Get the newest directory in bash to a variables

Question

I would like to find the newest sub directory in a directory and save the result to variable in bash.

Something like this:

ls -t /backups | head -1 &         


        

Answer 1

Well, I think this solution is the most efficient:

path="/my/dir/structure/*"
backupdir=$(find $path -type d -prune | tail -n 1)

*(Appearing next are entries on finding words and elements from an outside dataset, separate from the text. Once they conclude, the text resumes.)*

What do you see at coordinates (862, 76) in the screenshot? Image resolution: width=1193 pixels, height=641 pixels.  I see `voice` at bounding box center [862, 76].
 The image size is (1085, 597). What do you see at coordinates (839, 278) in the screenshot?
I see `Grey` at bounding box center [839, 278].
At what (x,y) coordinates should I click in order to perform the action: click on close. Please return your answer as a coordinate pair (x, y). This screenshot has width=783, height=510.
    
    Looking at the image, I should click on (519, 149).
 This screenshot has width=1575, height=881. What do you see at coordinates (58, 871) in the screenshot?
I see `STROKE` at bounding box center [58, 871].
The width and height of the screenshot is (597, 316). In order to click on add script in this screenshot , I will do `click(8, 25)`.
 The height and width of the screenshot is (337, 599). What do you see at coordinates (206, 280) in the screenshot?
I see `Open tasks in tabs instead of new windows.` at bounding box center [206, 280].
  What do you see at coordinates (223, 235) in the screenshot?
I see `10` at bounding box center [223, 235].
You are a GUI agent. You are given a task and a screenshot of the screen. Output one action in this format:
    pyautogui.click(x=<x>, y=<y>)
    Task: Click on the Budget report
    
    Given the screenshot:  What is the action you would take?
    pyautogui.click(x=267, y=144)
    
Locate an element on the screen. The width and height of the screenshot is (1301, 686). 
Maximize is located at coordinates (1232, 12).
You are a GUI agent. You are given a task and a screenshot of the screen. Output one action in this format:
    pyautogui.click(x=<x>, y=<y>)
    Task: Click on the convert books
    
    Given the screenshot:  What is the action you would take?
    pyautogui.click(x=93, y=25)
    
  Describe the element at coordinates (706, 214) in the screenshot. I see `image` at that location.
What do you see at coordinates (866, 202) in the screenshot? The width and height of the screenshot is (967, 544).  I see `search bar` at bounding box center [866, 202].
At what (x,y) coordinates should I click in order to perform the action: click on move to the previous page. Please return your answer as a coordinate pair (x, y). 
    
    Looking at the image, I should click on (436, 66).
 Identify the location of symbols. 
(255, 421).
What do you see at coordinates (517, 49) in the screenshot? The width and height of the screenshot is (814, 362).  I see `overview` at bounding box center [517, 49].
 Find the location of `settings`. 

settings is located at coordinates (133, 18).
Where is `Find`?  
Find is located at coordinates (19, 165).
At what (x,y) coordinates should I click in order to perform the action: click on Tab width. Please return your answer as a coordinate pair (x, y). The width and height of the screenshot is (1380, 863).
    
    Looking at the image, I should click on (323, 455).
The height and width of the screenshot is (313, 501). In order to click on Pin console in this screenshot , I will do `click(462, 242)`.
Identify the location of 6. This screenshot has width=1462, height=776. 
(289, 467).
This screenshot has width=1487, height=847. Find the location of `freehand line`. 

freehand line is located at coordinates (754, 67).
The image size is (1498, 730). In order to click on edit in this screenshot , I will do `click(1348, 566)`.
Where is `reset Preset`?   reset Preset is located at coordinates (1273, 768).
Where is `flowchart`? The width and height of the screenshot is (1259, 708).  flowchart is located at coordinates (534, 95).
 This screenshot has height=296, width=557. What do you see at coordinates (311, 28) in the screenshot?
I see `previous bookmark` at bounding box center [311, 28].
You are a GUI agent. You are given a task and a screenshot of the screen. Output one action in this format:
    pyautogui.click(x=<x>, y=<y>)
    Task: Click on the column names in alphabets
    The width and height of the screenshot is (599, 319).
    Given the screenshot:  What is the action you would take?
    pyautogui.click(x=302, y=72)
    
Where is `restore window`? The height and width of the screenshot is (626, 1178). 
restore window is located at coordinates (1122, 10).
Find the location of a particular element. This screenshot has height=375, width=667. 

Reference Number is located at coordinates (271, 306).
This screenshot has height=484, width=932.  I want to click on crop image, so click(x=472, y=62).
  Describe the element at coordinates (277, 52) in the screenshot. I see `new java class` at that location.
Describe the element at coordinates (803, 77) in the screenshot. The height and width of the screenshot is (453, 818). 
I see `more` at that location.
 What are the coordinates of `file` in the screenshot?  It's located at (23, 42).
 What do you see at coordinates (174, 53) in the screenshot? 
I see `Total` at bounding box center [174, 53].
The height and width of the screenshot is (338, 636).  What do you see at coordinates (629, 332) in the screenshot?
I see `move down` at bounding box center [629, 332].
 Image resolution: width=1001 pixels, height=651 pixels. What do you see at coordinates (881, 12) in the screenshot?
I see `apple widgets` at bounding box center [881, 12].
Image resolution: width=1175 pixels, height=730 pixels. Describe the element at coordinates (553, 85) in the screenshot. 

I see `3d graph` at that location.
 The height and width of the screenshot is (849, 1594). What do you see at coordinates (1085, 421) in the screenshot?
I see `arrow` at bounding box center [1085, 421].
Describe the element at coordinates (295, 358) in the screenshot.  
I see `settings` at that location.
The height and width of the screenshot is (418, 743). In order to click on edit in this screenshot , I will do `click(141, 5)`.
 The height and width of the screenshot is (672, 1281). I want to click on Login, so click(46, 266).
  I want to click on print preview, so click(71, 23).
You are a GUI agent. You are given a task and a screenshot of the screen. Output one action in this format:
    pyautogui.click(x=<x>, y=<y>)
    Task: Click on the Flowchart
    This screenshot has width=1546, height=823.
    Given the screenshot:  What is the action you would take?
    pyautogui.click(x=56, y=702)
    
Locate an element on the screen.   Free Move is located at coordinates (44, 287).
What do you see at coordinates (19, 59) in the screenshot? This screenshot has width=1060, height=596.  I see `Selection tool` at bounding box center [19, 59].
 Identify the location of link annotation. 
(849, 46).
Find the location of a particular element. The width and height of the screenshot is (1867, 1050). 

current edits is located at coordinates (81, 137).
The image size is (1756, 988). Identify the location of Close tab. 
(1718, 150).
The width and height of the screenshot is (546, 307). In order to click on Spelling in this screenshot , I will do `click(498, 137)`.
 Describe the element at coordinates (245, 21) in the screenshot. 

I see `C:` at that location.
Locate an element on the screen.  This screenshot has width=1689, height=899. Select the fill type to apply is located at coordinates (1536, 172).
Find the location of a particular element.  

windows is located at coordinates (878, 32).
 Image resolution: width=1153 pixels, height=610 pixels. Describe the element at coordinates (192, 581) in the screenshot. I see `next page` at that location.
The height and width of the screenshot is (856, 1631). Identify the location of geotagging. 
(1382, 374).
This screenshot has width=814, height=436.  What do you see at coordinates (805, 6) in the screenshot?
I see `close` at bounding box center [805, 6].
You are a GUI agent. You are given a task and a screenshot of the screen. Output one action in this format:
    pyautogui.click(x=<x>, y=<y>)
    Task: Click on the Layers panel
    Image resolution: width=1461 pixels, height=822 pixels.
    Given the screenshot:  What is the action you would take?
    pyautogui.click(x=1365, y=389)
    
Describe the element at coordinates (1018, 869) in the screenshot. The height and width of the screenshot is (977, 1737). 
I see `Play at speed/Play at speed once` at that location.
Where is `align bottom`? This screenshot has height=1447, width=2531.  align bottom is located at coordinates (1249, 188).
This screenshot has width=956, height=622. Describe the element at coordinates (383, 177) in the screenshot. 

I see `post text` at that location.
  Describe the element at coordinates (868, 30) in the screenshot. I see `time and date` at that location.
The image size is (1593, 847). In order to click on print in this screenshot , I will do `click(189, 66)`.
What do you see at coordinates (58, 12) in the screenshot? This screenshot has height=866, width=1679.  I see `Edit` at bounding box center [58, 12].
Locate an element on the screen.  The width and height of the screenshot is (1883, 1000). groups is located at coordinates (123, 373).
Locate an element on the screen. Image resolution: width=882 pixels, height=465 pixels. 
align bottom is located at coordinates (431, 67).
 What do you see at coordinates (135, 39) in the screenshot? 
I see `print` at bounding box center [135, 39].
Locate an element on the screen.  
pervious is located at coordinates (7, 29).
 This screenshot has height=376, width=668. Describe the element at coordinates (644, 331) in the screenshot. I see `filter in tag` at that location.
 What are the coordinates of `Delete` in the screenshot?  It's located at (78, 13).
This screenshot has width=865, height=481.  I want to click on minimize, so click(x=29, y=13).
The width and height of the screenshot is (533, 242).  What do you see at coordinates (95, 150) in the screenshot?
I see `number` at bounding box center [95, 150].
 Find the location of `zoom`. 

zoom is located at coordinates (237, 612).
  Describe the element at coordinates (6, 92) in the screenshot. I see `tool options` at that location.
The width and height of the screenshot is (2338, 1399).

Explanation why this is a little better:

We do not need sub-shells (aside from the one for getting the result into the bash variable). We do not need a useless -exec ls -d at the end of the find command, it already prints the directory listing. We can easily alter this, e.g. to exclude certain patterns. For example, if you want the second newest directory, because backup files are first written to a tmp dir in the same path:

backupdir=$(find $path -type -d -prune -not -name "*temp_dir" | tail -n 1)

Answer 2

To get the newest folder using ls -t you may have to differentiate files from folders if your directory doesn't have only directories. Using a simple loop you will have a safe and fast result and also allowing to easily implement different filters in the future:

while read i ; do if [ -d "${i}" ] ; then newestFolder="${i}" ; break ; fi ; done < <(ls -t)

Elaborated block:

while read currentItemOnLoop # While reading each line of the file
do 
  if [ -d "${currentItemOnLoop}" ] # If the item is a folder
  then 
    newestFolder="${currentItemOnLoop}" # Then save it into the "newestFolder" variable
    break # and stop the loop
  else
    continue # Look for the next newest item
  fi 
done < <(ls -t) # Sending the result of "ls -t" as a "file" to the "while read" loop

Beware of the continue logic on my elaborated block:

else
  continue # Look for the next newest item

You won't use it. I've put it there just for the sake of your visibility as in this case it wouldn't affect the results.